The amount of new garments bought by the First World countries have tripled since the 1960s. This exponential increase causes the need for more resources, and the need for a speedier process from which clothes are produced.

In all aspects, the textile industry contribute to differing forms of environmental pollution - water, air, and soil. The textile industry is the second greatest polluter of local freshwater in the world. Some of the main factors that contribute to this industrial caused pollution are the vast overproduction of fashion items, the use of synthetic fibres, and the agriculture pollution of fashion crops...... Source: Wikipedia

Every time we wash clothes with synthetic fibres we release thousands of micro-fibre into the sewage that are too small to be treated. These microfibre from fleece, polyester, nylon, acrylic, spandex, rayon, acetate...... and basically all mixed fibres from clothings from most fast fashion stores, end up in our ocean, consumed by sea creatures and stay in our food chain forever.

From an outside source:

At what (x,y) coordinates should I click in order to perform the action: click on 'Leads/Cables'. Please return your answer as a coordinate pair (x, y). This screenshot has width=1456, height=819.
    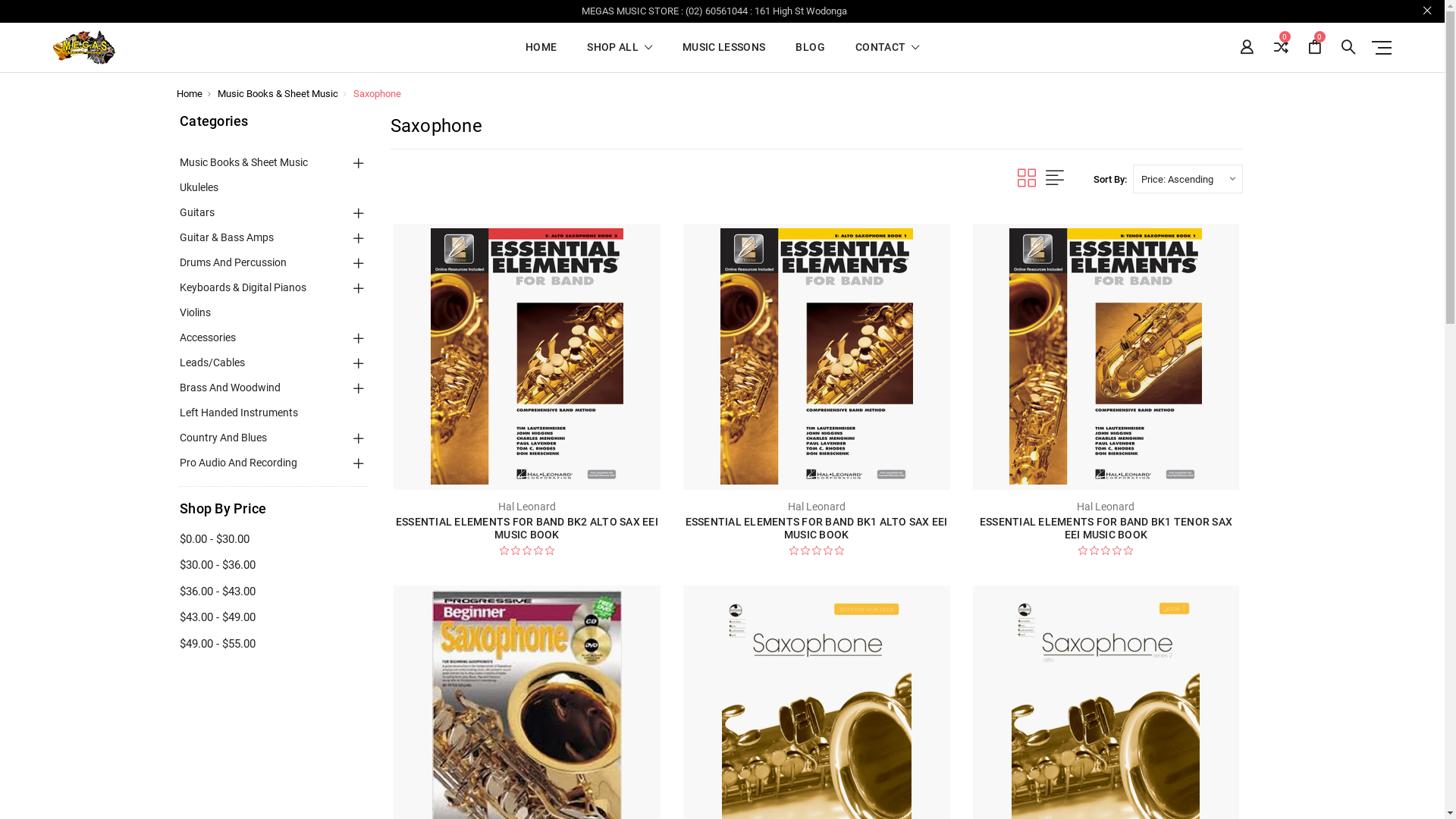
    Looking at the image, I should click on (211, 362).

Kon-mari-ing might give you more closet space, but does it really help?

This question goes back to the fundamental idea of consumerism:

Consumerism is a social and economic order that encourages an acquisition of goods and services in ever-increasing amounts. With the industrial revolution, but particularly in the 20th century, mass production led to overproduction—the supply of goods would grow beyond consumer demand, and so manufacturers turned to planned obsolescence and advertising to manipulate consumer spending. (Source: Wikipedia)

Yes I think we are all manipulated

To the point that we tend to judge others by what they wear, what expensive items they have. We have been influenced to measure our happiness & success by how much we can spend, how fashionable we look, how fast we are able to follow the trends, how many expensive items we are able to buy/accumulate in our home. Special occasions seem more special because we are able to gift our loved ones that expensive watch, limited edition item, exclusive designer bag - the competition and pressure to buy is just endless.

What happens then? STUFF. Just STUFF.

One day we find that our things/clothes/gadgets/toys/bags/kitchenware are overwhelming our physical space, our mental space is burdened because we have to deal with those stuff, while our credit card debts pile up. As our closets and space get filled up with stuff that get dusty & mouldy (very bad for health), the things that used to look shiny and attractive to us, no longer spark joy.

Next, we Kon-Marie them, sort them out, throw out, donate, recycle, fold them nicely into squares, we'll feel all good again......Right? Right? Shifu?

No. This cycle just repeats, if we are not able to get out of consumerism and start to feel fulfilled without buying the next shiny new stuff.

I too, sometimes wish for the chance to go shopping, Oooh... the burst of good feelings from caressing the fine fabrics, and Oooh...the beautiful sight and sounds of shops, the smells of brand new leather bags...... hm... and the sense of feeling alive with possibilities, how I could look more attractive wearing those new pretty garments with perfect cutting that can make me look slender and sexy......

OK! That's enough. YOU! ARE! ENOUGH! SISTA!

Maybe, before we buy the next garment, let's reuse, repurpose, refashion, relove, rethink what we already own, and feel contented about what we have and who we are without the need to consume more?

Maybe, if we are able to take a step back and be conscious of our thoughts and behavior, we might find that who we already are, what we already own are better than what's in the shops?

Thank you so much for staying with me, reading something that you have probably heard 1000 times already.

Remember, "You Are Enough". You don't need more things to feel more fulfilled and attractive.